Researchers at the University of Bonn have developed a camera that can image objects around blind corners without the use of mirrors or telescoping lenses.
Cameras are simply amazing. The ability to capture a moment and reflect on it well after the shutter’s blinked has transformed our memories, our vision of the world and many other aspects of life. While cameras have been able to refocus the way we see the world, though, they’ve only ever been able to see what’s directly in front of their lens.
Today, that may be changing.
According to researchers at the University of Bonn, a newly developed camera could see objects around blind corners through the use of a single beam of laser light. Rather than allowing light to flood into its lens the new camera would collect the diffuse light of a laser bounced off a wall opposite its target. After enough laser light has been collected on the camera’s CCD, complex mathematical algorithms are used to determine how the laser light diffused and reconstruct those photonic paths to form an image of the hidden object.
“We are recording a kind of light echo, that is, time-resolved data, from which we can reconstruct the object," said computer science professor Matthias Hullin. "Part of the light has also come into contact with the unknown object and it thus brings valuable information with it about its shape and appearance."

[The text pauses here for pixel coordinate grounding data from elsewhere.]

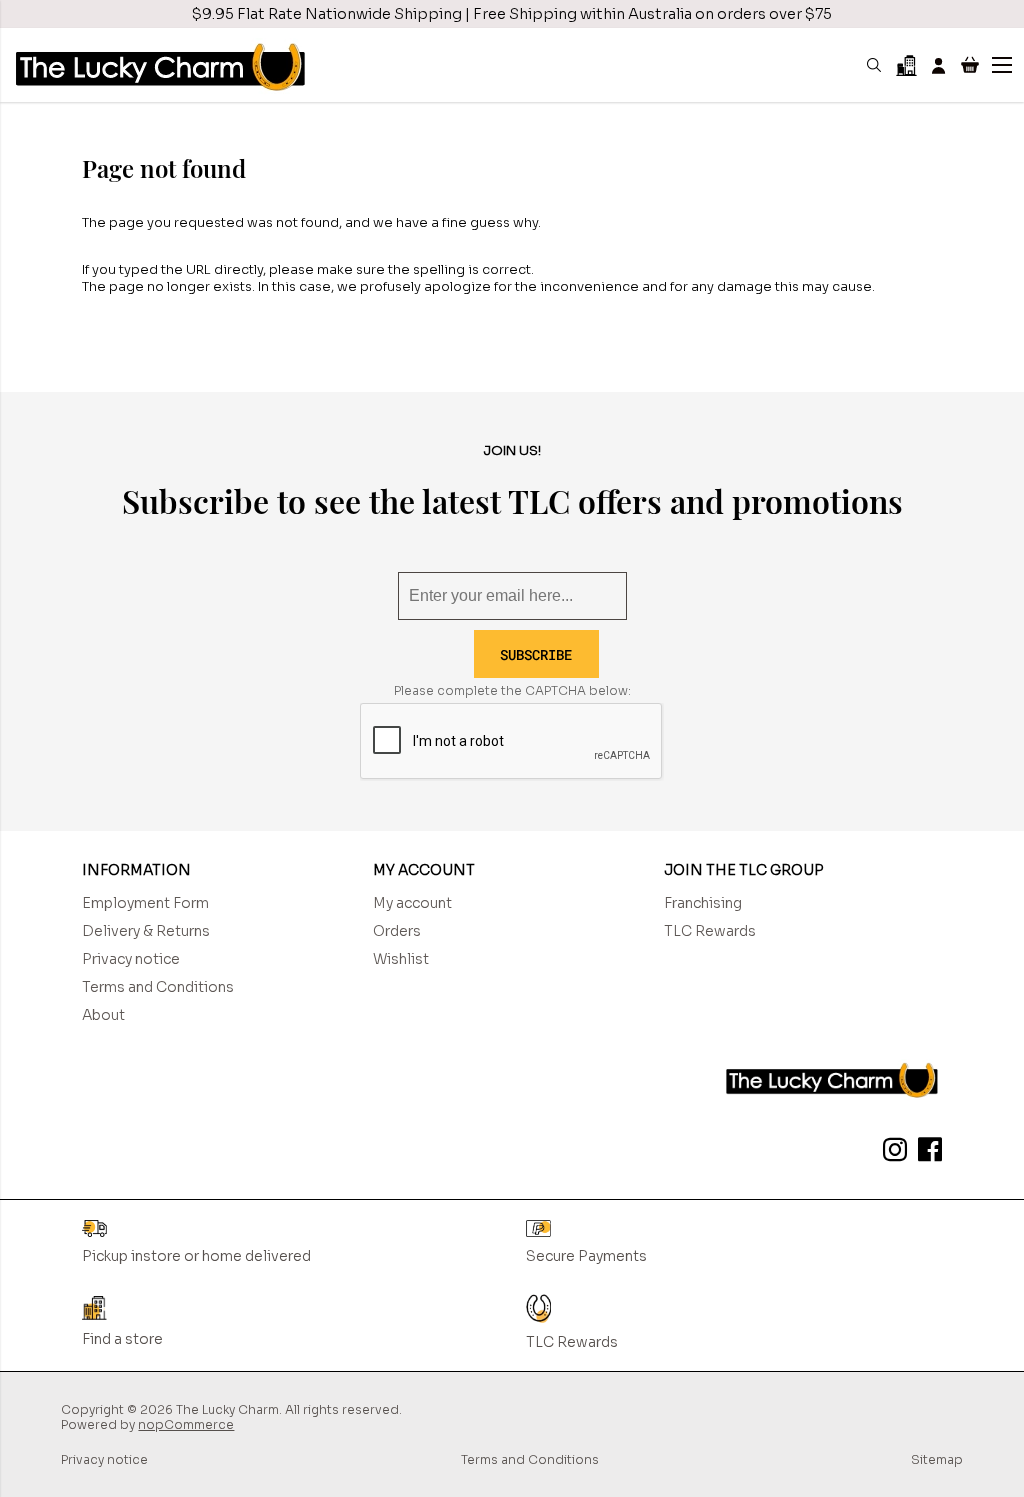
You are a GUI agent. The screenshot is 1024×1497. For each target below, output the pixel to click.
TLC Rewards (710, 931)
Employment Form (145, 903)
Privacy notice (131, 959)
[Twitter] (891, 1153)
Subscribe (536, 654)
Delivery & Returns (146, 931)
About (103, 1015)
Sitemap (937, 1459)
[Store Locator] (906, 65)
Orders (397, 931)
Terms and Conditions (158, 987)
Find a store (122, 1339)
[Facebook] (926, 1153)
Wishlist (401, 959)
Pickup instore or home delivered (196, 1256)
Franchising (703, 903)
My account (412, 903)
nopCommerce (186, 1424)
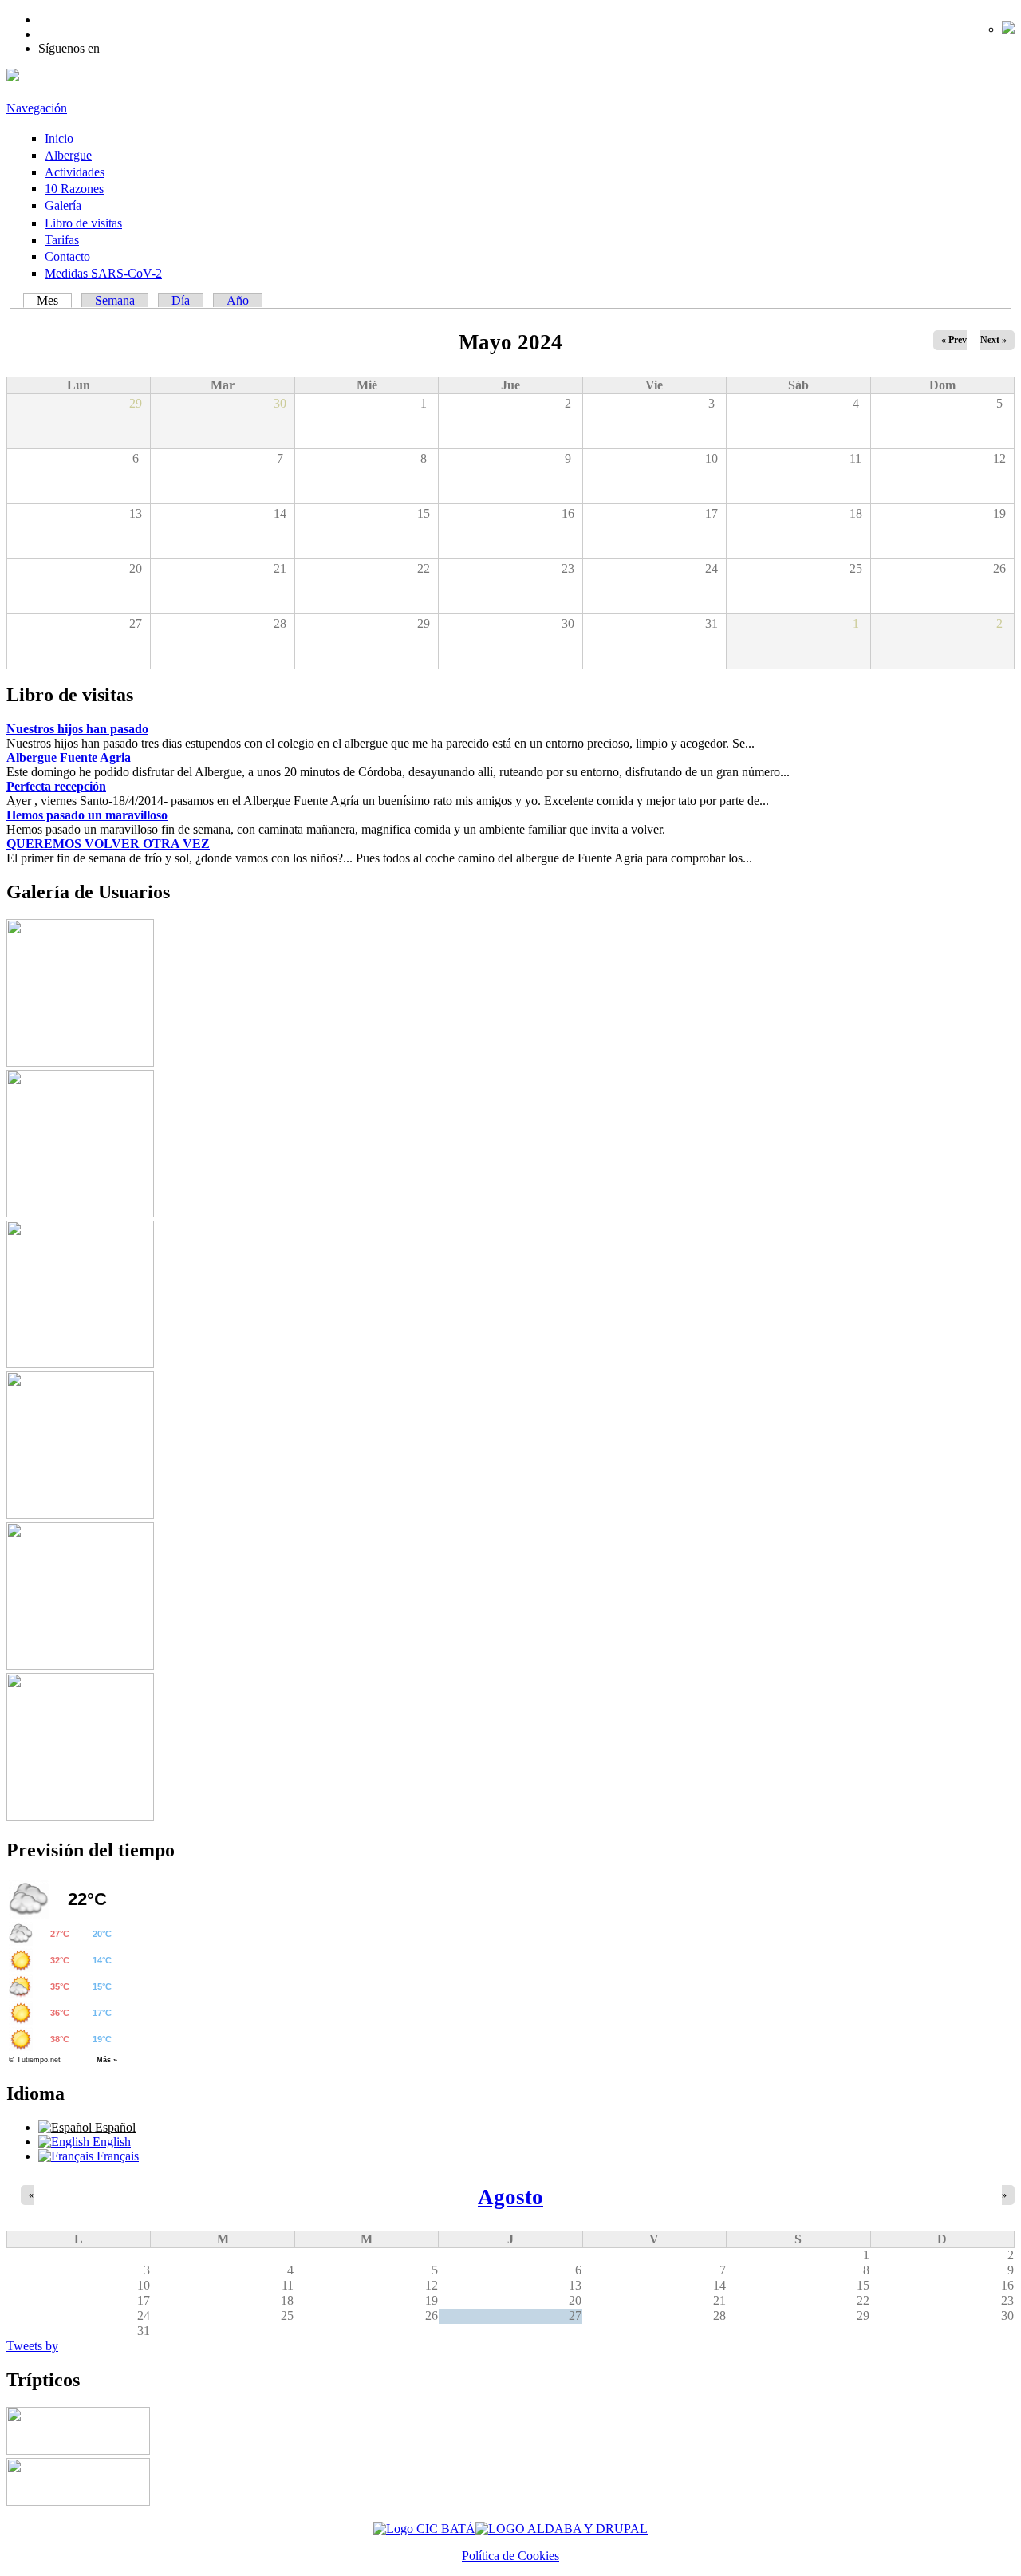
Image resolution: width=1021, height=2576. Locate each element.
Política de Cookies (510, 2555)
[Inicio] (12, 77)
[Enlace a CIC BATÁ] (424, 2528)
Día (180, 300)
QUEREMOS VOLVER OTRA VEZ (108, 843)
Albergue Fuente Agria (68, 757)
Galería (63, 205)
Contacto (67, 256)
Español (114, 2127)
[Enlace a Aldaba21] (561, 2528)
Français (116, 2156)
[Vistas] (80, 1062)
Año (238, 300)
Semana (115, 300)
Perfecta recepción (56, 786)
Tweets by (32, 2346)
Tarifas (62, 240)
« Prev (954, 339)
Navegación (36, 108)
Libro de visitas (83, 223)
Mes (54, 300)
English (110, 2141)
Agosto (510, 2197)
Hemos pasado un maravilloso (87, 815)
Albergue (68, 155)
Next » (993, 339)
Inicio (59, 138)
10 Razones (74, 188)
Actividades (74, 172)
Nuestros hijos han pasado (77, 729)
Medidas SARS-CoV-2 (103, 273)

Though the technological complexity of this new camera is quite low, cameras with adequate CCDs have been on the market for years. The mathematics behind this camera’s unique abilities are quite complex and are still a limiting factor in the camera’s abilities. "The accuracy of our method has its limits, of course," admits Prof. Hullin, as the Bonn camera’s current incarnation only produces rough outlines of its target. However, researchers are confident that as mathematical models and technical components become more sophisticated the camera’s ability to create a clear image will sharpen as well.